So, on 12/4/13 there was no heartbeat. Bean had grown a couple of days worth so was measuring 6w1d. I was 7w6d. This isn't really a blog about feelings, more about facts, but I think I'm feeling every emotion in the book. It's so complicated.
Back to the facts, the embryoscopy and D&C was scheduled for Friday, December 6, 2013. It went fine. The doc said that he was able to detach the entire gestational sac from the uterine lining very easily. Mostly, I think this is my inherent problem. The bean just never attaches fully to the endometrium. And, no one knows why. So, it was all sent off to Natera Labs for their analysis.
My follow-up appointment with the D&C nurse (I really like her, BTW) was Monday, December 16. And the results are..... Drummer roll please....
Complete triploidy of maternal origin.

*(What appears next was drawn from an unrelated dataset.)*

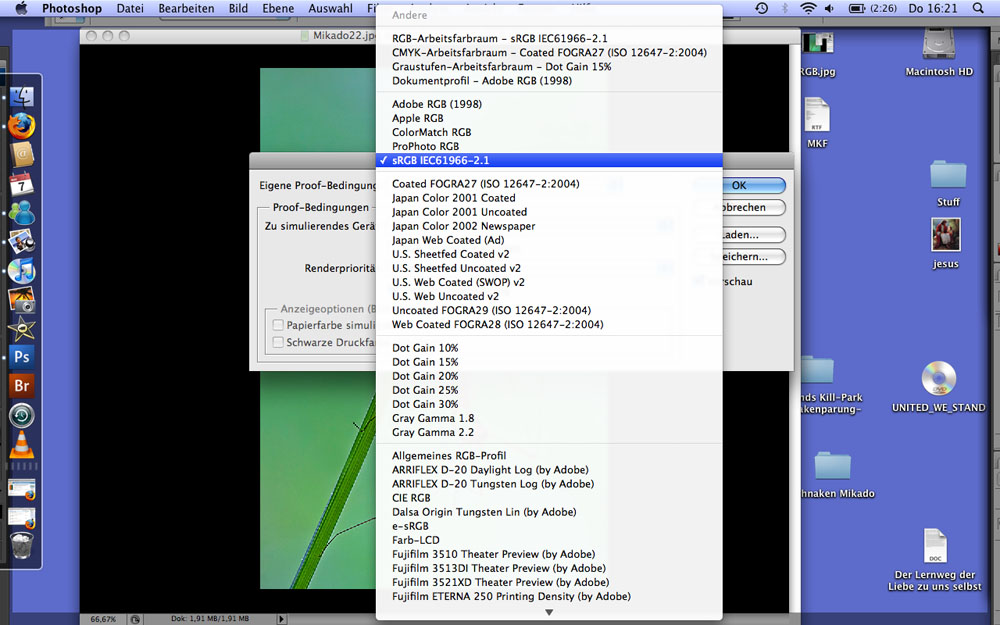Click the VLC cone icon in dock

tap(22, 447)
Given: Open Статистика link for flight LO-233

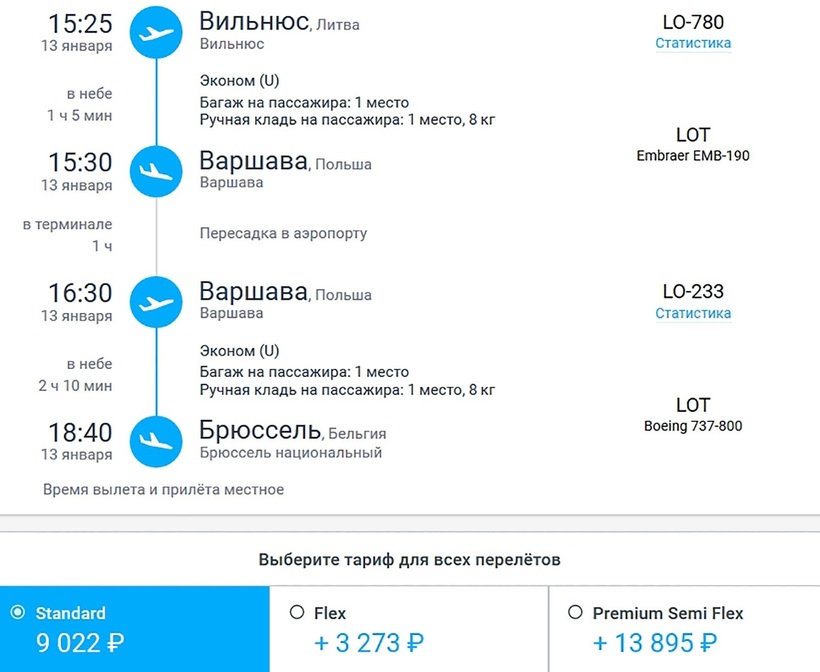Looking at the screenshot, I should point(693,313).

So, for some reason, most likely, at meiosis stage 2 which is when the embryo goes from 2 cell to 4 cell, it all went terribly wrong. At least, that's my understanding. I learned that 2% of all pregnancies are triploidy. And it does not appear to be affected my maternal age. So, unlike other genetic abnormalities, it happens at the same rate if you're 20 or 40.

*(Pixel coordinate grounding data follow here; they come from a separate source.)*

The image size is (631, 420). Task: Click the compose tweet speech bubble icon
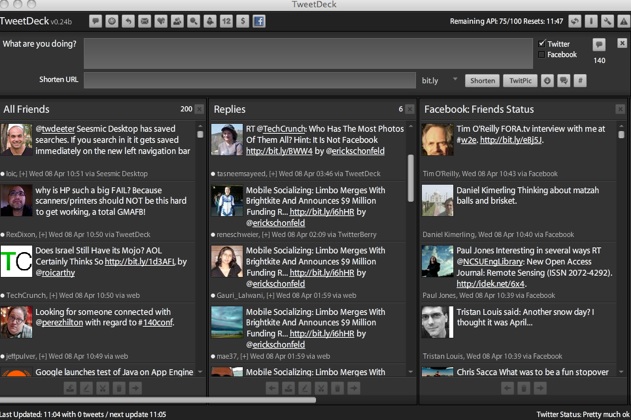96,21
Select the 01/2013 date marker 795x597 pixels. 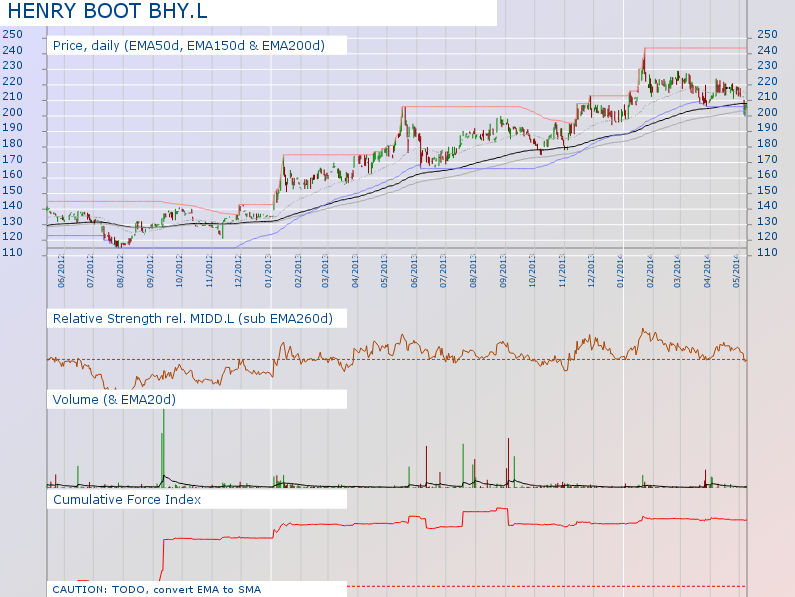tap(268, 271)
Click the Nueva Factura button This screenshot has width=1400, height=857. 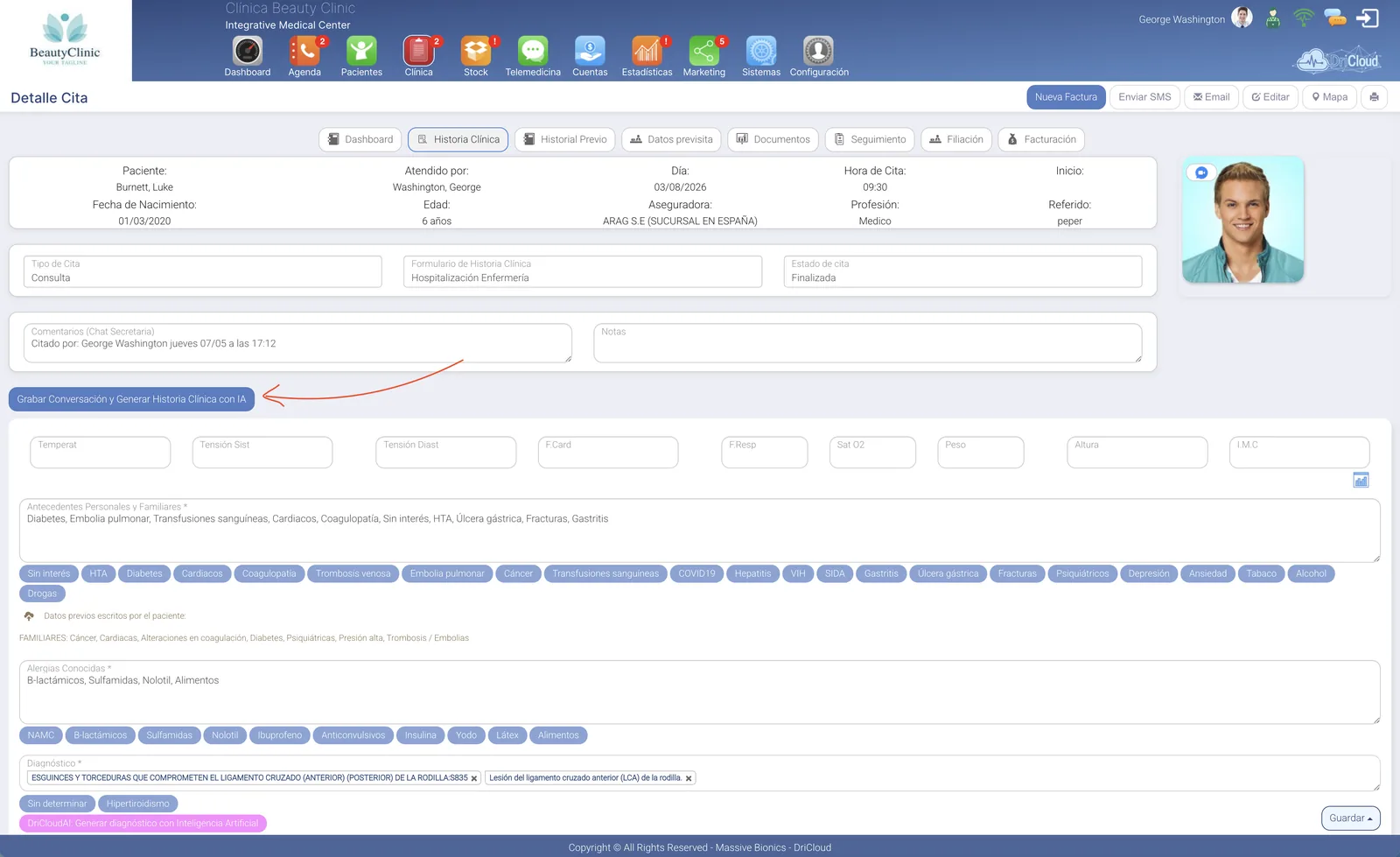point(1066,97)
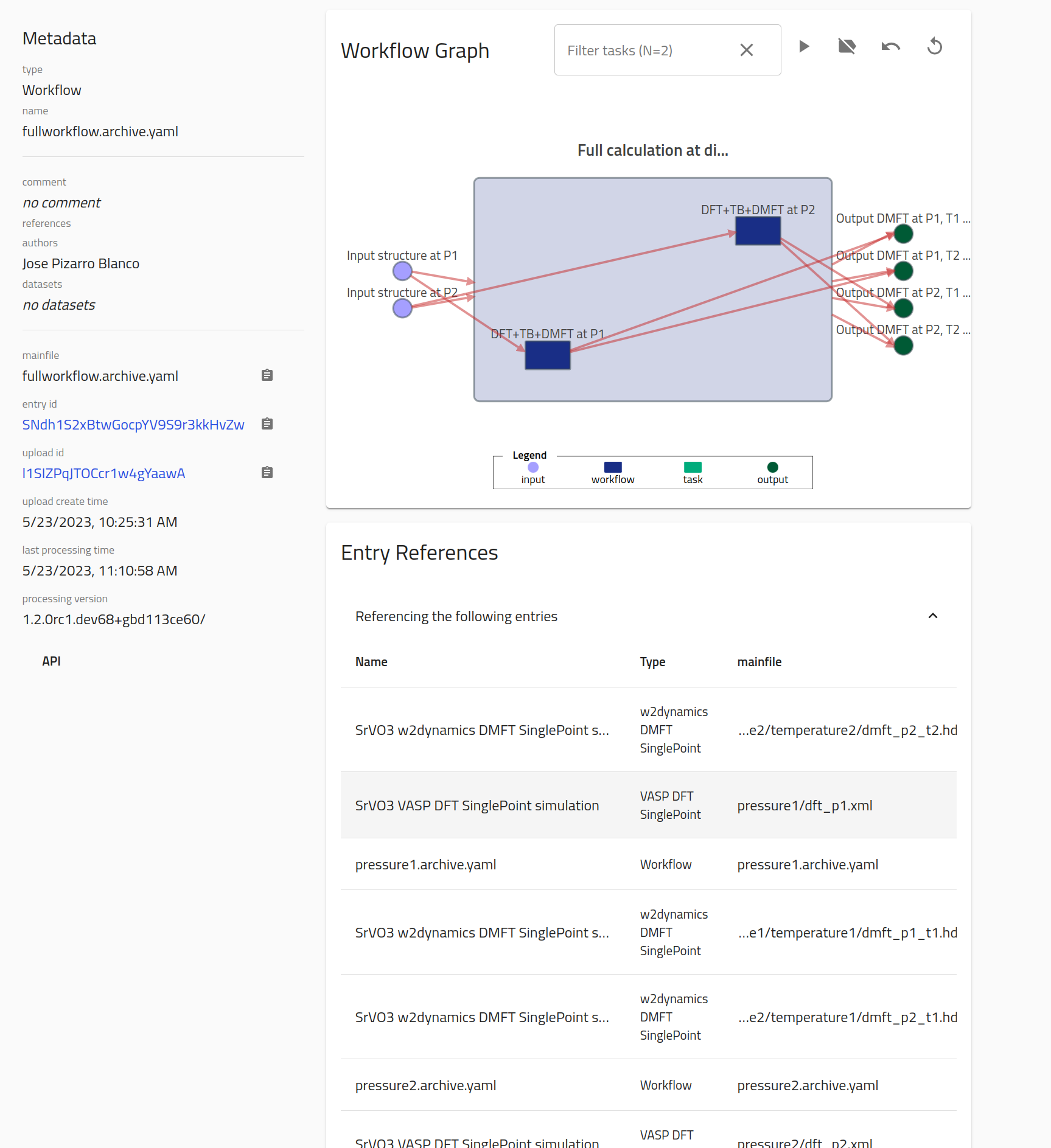Image resolution: width=1051 pixels, height=1148 pixels.
Task: Open the upload id link I1SIZPqJTOCcr1w4gYaawA
Action: 103,473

So what does this all mean? Well, maybe, just maybe, it's not me! Or at least it's not my uterus killing my children. This is great news. So maybe, just maybe, there will someday be a take home baby in my future.
Also, this doc is wiling to be aggressive with a gonadotropin IUI going forward which is just what I wanted to hear.
Lastly, myHCG was at 10. This is great news. It means that my HCG should be negative (less than 5) before my next cycle, so that shouldn't hold us up.
My planning for my next cycle with my regular RE was Tuesday, December 17th.